I pro e contro del rapporto pubblico-privato in fatto di cultura sono stati sintetizzati dal giornalista Leonardo Bison che ha inquadrato il caso dell’Accademia Carrara nel panorama italiano 2014/2024. Autore di un articolo uscito a novembre dal titolo scomodo “L’Accademia Carrara di Bergamo è diventata ingestibile?”, Bison ha inserito gli sviluppi gestionali recenti del Museo cittadino in un contesto italiano in cui “da almeno vent’anni si è vissuta un’ubriacatura collettiva del dibattito pubblico per cui pubblico&privato è sempre bello di default”. Il giornalista ha messo a confronto alcuni “casi efficienti” come la Fondazione Musei Civici di Venezia, la Fondazione MAXXI di Roma o il Museo Egizio di Torino, divenuto Fondazione nel 2004, “che funziona benissimo e gode di ottima stampa”, e casi più complessi, critici o paradossali come la Fondazione Mont’e Prama in Sardegna, creata dal Ministero su terreni comunali per cui il Comune è stato costretto ad aderire alla Fondazione, la Fondazione Milano Cortina 2026 che anche per problemi di status ha suscitato un’inchiesta giudiziaria, la Fondazione Teatro di Roma che necessita di doppio direttore per riequilibrare i pesi tra Comune e Ministero, o ancora la Fondazione Museo della Lingua Italiana che esiste già mentre il relativo Museo non c’è ancora. Un panorama nazionale assai eterogeneo, che lascia aperti una serie di interrogativi generali: a che prezzo può essere sostenibile un museo pubblico? Quali sono veramente le operazioni che servono al patrimonio culturale per svolgere il suo ruolo? Il suo ruolo è sbigliettare o fornire un servizio pubblico essenziale? E, per Bergamo, interrogativi più specifici, lasciati però aperti: l’Accademia Carrara funziona meglio oggi rispetto a quando non era una Fondazione? I visitatori sono un indicatore significativo per capirlo?

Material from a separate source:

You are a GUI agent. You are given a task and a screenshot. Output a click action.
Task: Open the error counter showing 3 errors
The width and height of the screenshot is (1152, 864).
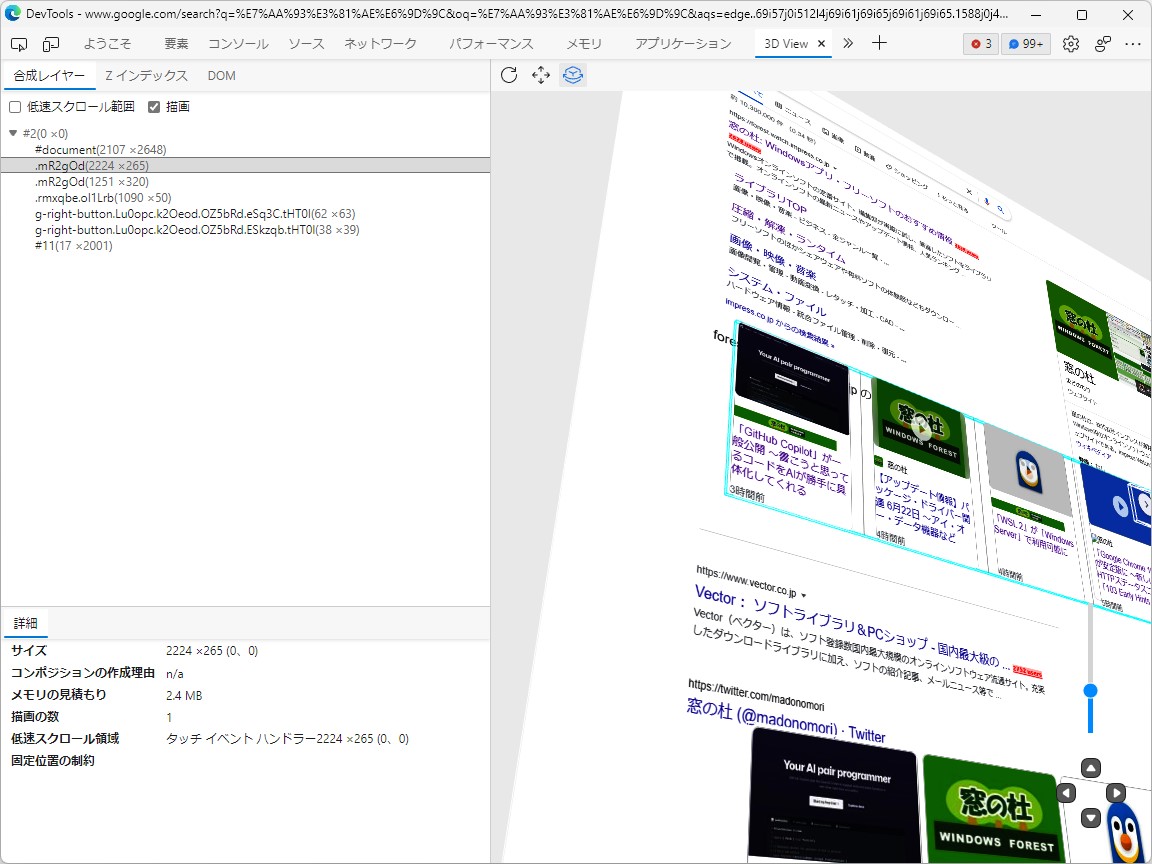tap(979, 44)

Al discorso di Bison si è allacciato Daniele Perotti, segretario generale del Comune di Bergamo dal 2009 al 2019, che ha contribuito all’architettura giuridica della Fondazione Accademia Carrara, uno studio partito nel 2011 e culminato nel 2015, con la riapertura al pubblico della Pinacoteca e, appunto, la nascita della Fondazione. “Occorreva creare un meccanismo delicato – ha spiegato Perotti – che garantisse allo stesso tempo fluidità di azione e controllo sull’attività. Si trattava di un contratto di servizio con cui il Comune affidava la gestione alla Fondazione, la quale nasce come un organismo di diritto privato. Nel 2022 c’è stata un’improvvida modifica che secondo me tecnicamente è sbagliata”. Perotti ha tenuto a sottolineare lo spirito del primo fondatore delle collezioni, il Conte Carrara, “un filantropo e illuminista”, il cui intento sopravvive “nella funzione pro populo dell’arte come opportunità di emancipazione culturale dei giovani e non come strumento di profitto: l’asservimento alla religione neoliberista è altra cosa rispetto all’intenzione virtuosa che ispirò il lascito del conte”.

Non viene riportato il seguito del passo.